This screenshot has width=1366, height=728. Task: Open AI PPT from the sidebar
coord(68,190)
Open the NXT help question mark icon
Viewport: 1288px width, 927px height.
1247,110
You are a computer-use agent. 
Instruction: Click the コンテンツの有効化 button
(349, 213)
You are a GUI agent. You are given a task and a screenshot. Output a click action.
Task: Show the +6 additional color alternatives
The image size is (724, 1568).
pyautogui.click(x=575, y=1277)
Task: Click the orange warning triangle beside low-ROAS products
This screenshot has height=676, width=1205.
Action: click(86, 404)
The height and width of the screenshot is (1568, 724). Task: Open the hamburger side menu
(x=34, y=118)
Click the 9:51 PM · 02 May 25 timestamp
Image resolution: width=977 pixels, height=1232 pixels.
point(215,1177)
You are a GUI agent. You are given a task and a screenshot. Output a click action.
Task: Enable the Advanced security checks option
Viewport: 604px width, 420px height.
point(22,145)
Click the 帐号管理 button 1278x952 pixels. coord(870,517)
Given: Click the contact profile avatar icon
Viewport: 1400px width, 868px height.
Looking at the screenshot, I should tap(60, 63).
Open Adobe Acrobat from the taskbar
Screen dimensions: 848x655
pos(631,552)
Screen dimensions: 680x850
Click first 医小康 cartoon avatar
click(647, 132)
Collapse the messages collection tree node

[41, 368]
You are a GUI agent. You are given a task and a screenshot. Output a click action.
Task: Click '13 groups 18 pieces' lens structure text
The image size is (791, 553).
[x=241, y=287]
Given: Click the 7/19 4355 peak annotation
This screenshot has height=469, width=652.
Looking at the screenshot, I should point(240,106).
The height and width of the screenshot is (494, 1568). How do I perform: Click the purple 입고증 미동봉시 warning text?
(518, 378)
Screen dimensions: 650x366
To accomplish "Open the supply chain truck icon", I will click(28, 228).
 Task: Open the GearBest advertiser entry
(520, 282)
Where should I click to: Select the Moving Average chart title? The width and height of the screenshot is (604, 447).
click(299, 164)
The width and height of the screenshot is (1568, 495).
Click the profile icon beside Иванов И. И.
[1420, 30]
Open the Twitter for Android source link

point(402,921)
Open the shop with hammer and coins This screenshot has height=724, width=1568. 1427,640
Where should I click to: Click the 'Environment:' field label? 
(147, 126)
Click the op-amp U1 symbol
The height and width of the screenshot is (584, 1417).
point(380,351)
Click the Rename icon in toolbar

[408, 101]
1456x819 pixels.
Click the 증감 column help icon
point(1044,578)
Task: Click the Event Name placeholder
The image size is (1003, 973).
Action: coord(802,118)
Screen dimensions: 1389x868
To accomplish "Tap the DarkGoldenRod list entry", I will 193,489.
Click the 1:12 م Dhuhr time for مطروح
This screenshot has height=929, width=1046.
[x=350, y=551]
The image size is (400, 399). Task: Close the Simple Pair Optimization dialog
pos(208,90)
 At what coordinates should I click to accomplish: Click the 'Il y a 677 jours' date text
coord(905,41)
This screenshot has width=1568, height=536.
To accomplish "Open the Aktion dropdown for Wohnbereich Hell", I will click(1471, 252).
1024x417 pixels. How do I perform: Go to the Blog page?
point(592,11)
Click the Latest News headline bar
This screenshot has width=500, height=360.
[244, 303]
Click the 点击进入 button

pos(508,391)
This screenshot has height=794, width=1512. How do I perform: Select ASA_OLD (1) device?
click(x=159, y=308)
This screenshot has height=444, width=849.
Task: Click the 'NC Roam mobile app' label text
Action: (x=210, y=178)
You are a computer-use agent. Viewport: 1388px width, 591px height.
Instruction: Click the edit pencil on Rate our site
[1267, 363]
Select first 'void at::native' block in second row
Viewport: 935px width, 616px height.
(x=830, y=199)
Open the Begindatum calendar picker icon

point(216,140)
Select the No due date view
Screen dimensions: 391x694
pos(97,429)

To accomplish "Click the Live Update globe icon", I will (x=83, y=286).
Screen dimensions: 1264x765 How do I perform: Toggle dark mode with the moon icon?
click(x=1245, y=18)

----------

__Task__:
Search the entries for the word "computer" and report how many lines contain it, as a bare number.

__Output__:
2